↓
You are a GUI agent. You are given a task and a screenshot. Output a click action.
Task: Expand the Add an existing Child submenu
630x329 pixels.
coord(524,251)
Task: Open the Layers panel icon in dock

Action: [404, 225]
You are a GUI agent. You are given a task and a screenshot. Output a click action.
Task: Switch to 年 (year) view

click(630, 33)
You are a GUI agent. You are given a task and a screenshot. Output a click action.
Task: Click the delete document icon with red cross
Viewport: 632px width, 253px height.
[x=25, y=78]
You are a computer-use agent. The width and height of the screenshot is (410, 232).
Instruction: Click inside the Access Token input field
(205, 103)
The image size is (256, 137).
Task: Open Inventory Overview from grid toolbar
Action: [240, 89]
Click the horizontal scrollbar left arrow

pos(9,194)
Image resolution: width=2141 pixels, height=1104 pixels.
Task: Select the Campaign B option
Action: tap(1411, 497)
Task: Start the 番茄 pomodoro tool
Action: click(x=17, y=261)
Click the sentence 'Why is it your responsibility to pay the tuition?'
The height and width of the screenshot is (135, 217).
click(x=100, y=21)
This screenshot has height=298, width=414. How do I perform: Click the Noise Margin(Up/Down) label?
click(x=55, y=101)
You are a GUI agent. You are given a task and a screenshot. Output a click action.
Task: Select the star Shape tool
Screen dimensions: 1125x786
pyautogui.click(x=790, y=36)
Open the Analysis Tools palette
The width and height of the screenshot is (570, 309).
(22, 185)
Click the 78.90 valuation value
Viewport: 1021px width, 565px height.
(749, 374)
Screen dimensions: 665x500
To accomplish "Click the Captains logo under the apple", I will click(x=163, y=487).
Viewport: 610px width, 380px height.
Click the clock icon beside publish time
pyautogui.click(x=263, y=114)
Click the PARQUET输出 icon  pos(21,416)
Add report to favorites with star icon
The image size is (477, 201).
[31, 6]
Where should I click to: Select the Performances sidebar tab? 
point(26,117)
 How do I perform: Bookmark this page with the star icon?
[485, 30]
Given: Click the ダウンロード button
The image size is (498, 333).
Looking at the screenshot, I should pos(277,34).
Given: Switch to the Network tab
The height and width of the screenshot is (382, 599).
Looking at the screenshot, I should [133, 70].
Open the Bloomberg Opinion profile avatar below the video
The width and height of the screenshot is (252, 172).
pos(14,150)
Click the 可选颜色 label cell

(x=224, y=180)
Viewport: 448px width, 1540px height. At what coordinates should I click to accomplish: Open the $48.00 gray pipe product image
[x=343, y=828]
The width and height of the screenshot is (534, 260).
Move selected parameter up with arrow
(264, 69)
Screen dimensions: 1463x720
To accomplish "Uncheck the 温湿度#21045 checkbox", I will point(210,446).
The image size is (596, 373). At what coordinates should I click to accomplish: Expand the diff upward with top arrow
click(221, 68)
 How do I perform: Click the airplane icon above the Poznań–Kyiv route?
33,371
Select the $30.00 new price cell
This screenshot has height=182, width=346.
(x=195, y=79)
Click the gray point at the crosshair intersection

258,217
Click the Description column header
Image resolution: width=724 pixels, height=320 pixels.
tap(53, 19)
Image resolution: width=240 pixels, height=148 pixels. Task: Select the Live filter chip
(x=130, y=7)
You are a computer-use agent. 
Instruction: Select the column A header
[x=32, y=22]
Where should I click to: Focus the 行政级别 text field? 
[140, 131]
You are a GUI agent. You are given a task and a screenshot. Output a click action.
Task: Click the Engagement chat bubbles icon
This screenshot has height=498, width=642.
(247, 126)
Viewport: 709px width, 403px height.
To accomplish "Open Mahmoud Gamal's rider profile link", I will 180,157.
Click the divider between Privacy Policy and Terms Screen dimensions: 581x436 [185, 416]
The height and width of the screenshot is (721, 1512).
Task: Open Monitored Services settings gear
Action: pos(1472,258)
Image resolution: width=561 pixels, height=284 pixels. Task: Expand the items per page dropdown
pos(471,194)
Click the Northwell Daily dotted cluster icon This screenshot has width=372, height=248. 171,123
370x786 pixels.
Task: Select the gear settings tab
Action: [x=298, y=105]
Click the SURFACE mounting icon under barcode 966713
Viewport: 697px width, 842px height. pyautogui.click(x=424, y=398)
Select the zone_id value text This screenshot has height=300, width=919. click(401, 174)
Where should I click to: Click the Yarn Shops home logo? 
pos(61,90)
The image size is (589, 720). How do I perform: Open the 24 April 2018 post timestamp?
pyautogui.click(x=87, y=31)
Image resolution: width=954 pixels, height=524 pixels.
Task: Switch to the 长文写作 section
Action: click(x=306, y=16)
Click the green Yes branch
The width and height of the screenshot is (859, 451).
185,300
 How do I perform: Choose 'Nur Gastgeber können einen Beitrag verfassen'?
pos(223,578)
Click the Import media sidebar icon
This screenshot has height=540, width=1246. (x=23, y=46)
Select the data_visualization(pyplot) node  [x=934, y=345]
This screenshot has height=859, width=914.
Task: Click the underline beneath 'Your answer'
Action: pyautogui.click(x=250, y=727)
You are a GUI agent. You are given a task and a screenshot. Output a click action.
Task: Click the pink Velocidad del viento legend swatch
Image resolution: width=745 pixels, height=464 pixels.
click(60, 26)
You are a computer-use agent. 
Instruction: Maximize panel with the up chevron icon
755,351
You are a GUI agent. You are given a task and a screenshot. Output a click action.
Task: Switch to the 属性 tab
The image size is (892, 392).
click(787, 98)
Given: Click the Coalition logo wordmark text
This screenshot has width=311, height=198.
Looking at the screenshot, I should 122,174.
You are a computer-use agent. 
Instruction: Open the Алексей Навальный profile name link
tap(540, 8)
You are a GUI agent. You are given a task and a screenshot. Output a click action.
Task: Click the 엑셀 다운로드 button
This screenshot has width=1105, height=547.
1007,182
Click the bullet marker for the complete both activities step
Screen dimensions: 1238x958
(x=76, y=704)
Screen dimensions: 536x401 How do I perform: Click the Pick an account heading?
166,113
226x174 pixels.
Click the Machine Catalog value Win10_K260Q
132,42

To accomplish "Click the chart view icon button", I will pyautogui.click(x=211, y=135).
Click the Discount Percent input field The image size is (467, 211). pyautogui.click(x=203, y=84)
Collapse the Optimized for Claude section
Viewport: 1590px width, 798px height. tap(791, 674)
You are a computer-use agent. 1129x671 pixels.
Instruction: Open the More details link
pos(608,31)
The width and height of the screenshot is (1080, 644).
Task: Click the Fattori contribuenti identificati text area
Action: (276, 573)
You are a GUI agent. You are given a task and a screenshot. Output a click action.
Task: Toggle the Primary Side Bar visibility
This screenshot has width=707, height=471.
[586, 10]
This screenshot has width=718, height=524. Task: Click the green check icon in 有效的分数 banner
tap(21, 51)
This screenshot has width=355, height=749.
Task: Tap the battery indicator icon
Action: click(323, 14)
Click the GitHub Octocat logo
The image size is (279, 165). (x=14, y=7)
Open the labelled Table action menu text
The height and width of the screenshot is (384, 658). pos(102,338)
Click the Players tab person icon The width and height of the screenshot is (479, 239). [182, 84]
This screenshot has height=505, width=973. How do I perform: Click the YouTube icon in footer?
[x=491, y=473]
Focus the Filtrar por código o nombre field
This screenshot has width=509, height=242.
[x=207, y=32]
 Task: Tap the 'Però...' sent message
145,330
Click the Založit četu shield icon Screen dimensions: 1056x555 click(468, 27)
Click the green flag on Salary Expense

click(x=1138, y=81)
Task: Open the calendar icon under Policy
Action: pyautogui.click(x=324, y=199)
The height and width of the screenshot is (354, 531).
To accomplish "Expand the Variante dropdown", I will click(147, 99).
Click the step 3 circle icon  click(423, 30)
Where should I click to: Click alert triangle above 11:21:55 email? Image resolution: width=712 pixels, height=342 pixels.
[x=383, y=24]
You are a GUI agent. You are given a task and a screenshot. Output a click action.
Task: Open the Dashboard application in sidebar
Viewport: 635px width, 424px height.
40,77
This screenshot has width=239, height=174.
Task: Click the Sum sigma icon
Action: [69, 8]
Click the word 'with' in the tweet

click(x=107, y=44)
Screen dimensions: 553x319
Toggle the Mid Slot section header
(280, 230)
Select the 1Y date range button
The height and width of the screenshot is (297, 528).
↑
§ **Prompt**
Here the job is to set down exactly the lines of the material above that fall between the one with "Click the GitHub Octocat logo" and the one with "Click the Players", inclusive, and nothing beyond them.

§ **Problem solution**
Click the GitHub Octocat logo
The image size is (279, 165). (x=14, y=7)
Open the labelled Table action menu text
The height and width of the screenshot is (384, 658). pos(102,338)
Click the Players tab person icon The width and height of the screenshot is (479, 239). [182, 84]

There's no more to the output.